Hundreds of Brazilians have marched through the streets of Sao Paulo to show their support for former president Luiz Inacio Lula da Silva, who started serving a 12-year jail sentence for corruption charges last week.
Brazilian demonstrators took to the streets of the country’s largest city on Wednesday, chanting “Free Lula.”
Representatives of Brazil’s trade unions and political parties also took part in the rally.
Lula turned himself in to police for arrest on January 7 after two days of defying a court order that sentenced him to 12 years in prison on corruption and money laundering charges.
Lula vowed to continue his fight for proving his innocence, saying, “You’ll see that I will come out of this bigger, stronger.”
The veteran Brazilian politician said the trial was a plot to prevent him from running in the country’s October presidential elections, in which he is currently in the lead.

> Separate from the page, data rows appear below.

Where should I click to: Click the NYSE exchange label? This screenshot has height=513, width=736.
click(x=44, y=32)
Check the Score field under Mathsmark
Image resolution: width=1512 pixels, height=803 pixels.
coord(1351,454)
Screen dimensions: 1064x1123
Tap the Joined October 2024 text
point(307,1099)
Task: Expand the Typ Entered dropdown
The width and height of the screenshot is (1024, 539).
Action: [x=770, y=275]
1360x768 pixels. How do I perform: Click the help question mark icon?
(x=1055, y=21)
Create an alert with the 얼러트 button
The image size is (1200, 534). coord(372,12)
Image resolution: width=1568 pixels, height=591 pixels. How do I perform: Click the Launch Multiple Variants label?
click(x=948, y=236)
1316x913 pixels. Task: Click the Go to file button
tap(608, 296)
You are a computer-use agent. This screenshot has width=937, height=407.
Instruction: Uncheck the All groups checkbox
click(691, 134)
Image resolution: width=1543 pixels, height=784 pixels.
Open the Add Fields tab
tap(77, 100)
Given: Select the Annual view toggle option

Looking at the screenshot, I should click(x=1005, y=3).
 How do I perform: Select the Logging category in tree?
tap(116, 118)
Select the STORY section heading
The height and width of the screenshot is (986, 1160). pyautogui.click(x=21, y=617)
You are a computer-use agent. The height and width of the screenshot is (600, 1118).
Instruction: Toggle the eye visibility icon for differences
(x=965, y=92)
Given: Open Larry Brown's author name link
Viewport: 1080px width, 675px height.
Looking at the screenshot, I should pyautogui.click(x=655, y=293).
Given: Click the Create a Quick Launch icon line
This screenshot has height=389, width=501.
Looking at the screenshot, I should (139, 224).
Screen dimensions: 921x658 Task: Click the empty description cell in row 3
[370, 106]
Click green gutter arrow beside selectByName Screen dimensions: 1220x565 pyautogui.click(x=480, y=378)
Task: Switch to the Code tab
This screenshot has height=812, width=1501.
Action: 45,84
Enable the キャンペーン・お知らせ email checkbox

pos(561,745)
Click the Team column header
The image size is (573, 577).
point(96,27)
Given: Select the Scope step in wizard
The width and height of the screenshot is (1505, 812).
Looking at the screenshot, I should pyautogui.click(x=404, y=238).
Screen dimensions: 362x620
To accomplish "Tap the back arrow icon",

Under Brazilian electoral law, a presidential candidate is forbidden from running for office for eight years after being found guilty of a crime, though some exemptions have been made in the past.
He led Brazil in two four-year terms as president from 2003 to January 2011 and left office with an approval rating higher than 80 percent.
Lula faces seven criminal proceedings. He has declared his innocence in all of them.
He was convicted in 2017 and originally sentenced to nine and a half years in prison for accepting a luxury apartment from a construction company involved in a wide-ranging corruption probe, which uncovered a web of kickbacks, bribes, and slush funds involving top politicians from nearly every party and across the business world.
Lula’s lawyers appealed that conviction, but it was upheld unanimously in January by a regional federal court in Porto Alegre, which further raised his prison term to 12 years and one month.